Кажу­щийся хаос книги имеет чёткую струк­туру. Это вообще не хаос, а внут­ренний мир одного очень обра­зо­ван­ного и очень насмеш­ли­вого чело­века. «Не анга­жи­ро­ван­ного», как гово­рили совсем недавно. «Не тусо­воч­ного», как говорят сейчас.
«Он пал ниц перед огромным пустым троном. Вряд ли в такое раннее время Сын Неба толстяк Ванили, никем не видимый, наблюдал за ним. Он уже знал черты лица пришельца: ему пока­зали портрет, испол­ненный придворным худож­ником. Внима­тельно изучив картину, Сын Неба молвил с усмешкой: «Хуйхуй». В Срединном царстве этим словом было сказано все…»

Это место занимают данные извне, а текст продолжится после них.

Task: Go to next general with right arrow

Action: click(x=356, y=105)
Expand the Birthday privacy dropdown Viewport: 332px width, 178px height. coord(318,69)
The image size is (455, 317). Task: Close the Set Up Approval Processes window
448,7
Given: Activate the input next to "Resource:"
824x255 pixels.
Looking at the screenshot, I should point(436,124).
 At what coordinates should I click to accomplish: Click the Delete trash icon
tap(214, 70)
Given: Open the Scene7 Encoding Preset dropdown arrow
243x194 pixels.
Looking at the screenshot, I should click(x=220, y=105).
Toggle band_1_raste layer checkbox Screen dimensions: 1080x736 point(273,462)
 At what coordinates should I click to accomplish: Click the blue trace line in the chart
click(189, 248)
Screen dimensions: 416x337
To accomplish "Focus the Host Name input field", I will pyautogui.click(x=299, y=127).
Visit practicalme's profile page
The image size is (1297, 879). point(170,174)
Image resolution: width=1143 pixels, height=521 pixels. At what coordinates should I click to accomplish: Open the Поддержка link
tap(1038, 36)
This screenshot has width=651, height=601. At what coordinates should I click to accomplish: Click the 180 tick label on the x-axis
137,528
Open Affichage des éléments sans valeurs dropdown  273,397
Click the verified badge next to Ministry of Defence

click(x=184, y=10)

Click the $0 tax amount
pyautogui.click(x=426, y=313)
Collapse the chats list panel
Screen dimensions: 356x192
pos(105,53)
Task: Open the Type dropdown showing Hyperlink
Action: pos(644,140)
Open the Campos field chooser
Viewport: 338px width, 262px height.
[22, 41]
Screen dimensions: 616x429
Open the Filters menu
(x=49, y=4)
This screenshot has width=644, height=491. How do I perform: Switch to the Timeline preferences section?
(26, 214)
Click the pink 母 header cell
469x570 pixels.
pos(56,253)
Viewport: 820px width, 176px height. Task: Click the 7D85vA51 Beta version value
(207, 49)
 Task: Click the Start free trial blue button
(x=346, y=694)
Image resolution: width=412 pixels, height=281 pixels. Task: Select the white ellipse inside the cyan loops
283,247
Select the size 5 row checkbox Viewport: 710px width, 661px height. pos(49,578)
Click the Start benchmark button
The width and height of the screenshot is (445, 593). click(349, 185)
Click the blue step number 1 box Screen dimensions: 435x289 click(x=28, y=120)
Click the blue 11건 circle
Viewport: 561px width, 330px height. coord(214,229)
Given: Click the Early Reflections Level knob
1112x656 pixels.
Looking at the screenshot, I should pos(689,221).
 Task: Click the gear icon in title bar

В книге нет фантазий, нет сочи­ни­тель­ства. Просто автор, привыкший размыш­лять над исто­рией, не может не ощущать её непре­рыв­ности, един­ства чело­ве­че­ской природы, чело­ве­че­ских пред­рас­судков, пороков и досто­инств. Исто­ри­че­ский персонаж, который зани­мает вооб­ра­жение, разрас­та­ется, стано­вится близким, не менее понятным, чем совре­мен­ники. Даже если он понят непра­вильно. И не так важно, правильно ли он понят. Точнее, совсем неважно.
«Огромный вокзал в пустыне, повисший между небом и землёй. Место так и назы­ва­лось – Узел. В пяти кило­метрах отсюда – городок, в котором родился Диктатор. Распро­щав­шись, друзья сели в поезд и уехали. Слово «хуйхуй» не произ­но­сили, но оно было напи­сано на их лицах…»
Память чело­века, имею­щего вооб­ра­жение, с годами запол­ня­ется обра­зами людей и событий, яркость которых зависит не от временной дистанции, а от того, насколько они ему самому инте­ресны. «Дрейф» – авто­био­гра­фи­че­ская книга чело­века, имею­щего вооб­ра­жение. Или так: это – биография воображения.
«Мамлю­ками назы­ва­лись порту­гальцы и метисы из района Сан-Паулу в Бразилии, которые время от времени совер­шали налёты на индейцев гуарани. Пленных прода­вали в рабство. Ну, а там, где другое Между­речье знают все, гурани – диалект курд­ского языка, а белые рабы-мамлюки в Египте были из тюрков, грузин, черкесов и других кавказ­ских народов…»
Аван­тю­ристы – очаро­ва­тельные люди.